犯友恒例の秋の野外興業が、今年は行われない。その代わり、秋もウイングで、室内劇を上演する。武田さんの新作だ。もう10年以上にわたり、年に2回、確実に上演を重ね、今日に至る。そんな現在のスタイルが確立してからどれだけの歳月が経つのだろうか。もちろん、調べればすぐにわかることだが、それはしない。いつも僕は記憶だけを頼りにして、書いている。事実なんかより、実感のほうを大切に思うからだ。

初めて大阪駅のコンテナヤードで犯罪友の会を見たときの衝撃は生涯忘れない。唐十郎の赤テントや、寺山修司の野外劇を初めて見たとき以上の衝撃だった。
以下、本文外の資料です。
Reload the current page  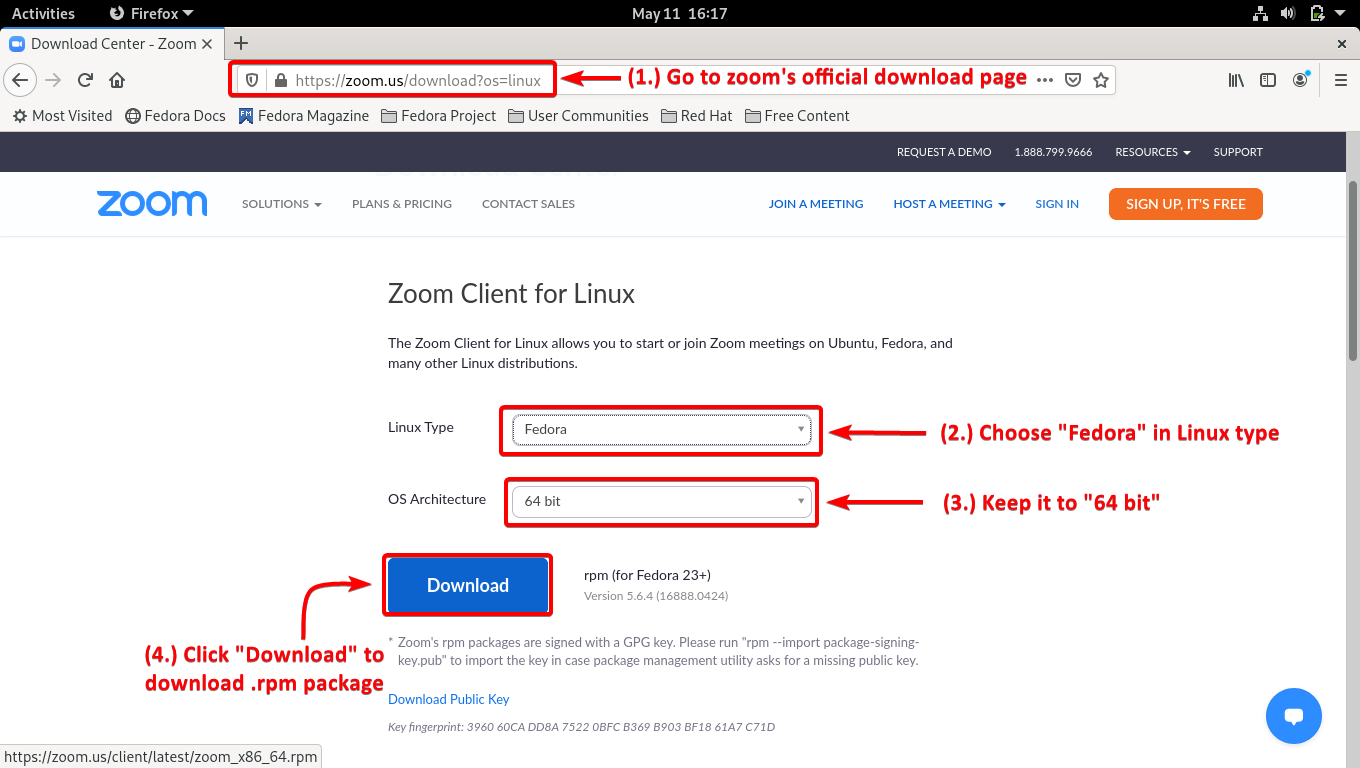click(84, 79)
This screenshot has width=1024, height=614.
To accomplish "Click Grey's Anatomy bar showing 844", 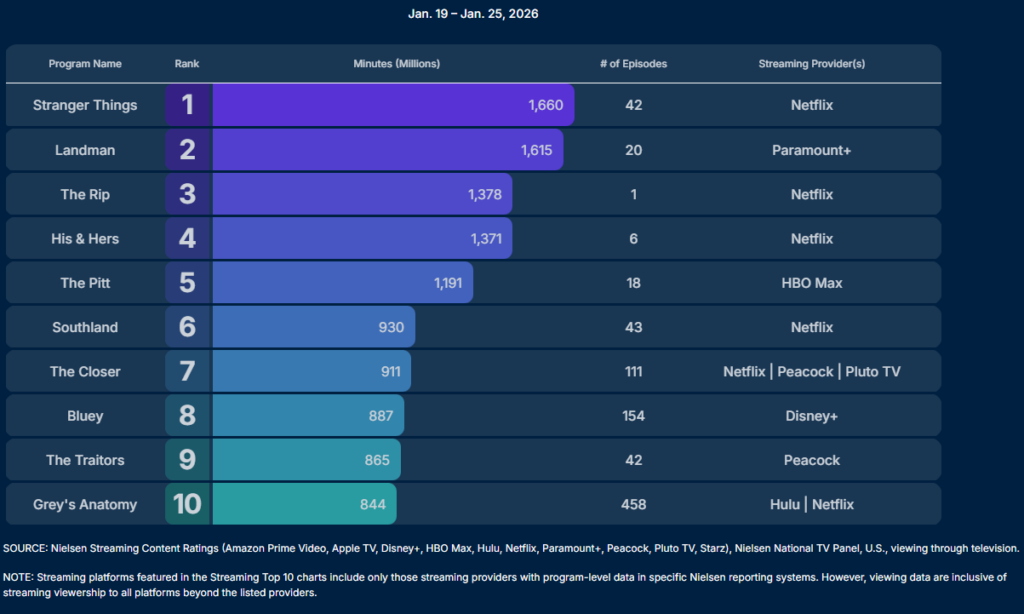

日本維新派(と、当時は呼んでいた)を初めて見た時の、ショックに匹敵する。ようするに、最大級、ということだ。そして、もうそれ以上はない。

スペクタクルとは、こういうものなのだ、と胸に刻みつけられた。あれから30年どころではない。でも、犯友は今年40年を迎える、らしいから、あれからまだ、35年くらいしか、経ってないのだろう。あの時、武田さんもまだ若かったのだ。(僕なんか、まだ大学生だった)

ずっと、犯友を見てきて、(途中、何年か、見逃しているけど)今、思うのは、武田さんの描く小世界(あんな、スペクタクルをしてきたのに)こそは、彼にとって最高のスペクタクルなのだ、という当然の事実だ。今回の新作はもともと、野外劇用に書かれたものなのではないか。この秋、これをいつのも丸太劇場で上演したのかも、しれない。そして、それはそれでおもしろい作品になったはずだ。しかし、いつものウイングでこれを上演したことによって、この作品のスペクタクルは極まる。

昭和39年、大阪。下町のさびれた商店街の一角。12年ぶりに男が帰ってくる。まるでフーテンの寅さんのように。ホルモンそば屋の店先に、顔を出し、ふらっと入ったように装い訪れた。派手なジャケットを着て、怪しいひげをした男。高校2年の少女は、そんな彼の親しみを感じる。だって、彼は5歳の時に別れたままの父親なのだから。

壮大なスケールにはならない、せせこましいいじけたお話だ。だが、このロマンスの顛末が語るものを、武田さんは愛おしく見つめる、これぞ、「人生最大のスペクタクル」と。どうしようのない男とそんな男を待ち続ける女の恋の行方。にんげんってバカ。だから、愛しい。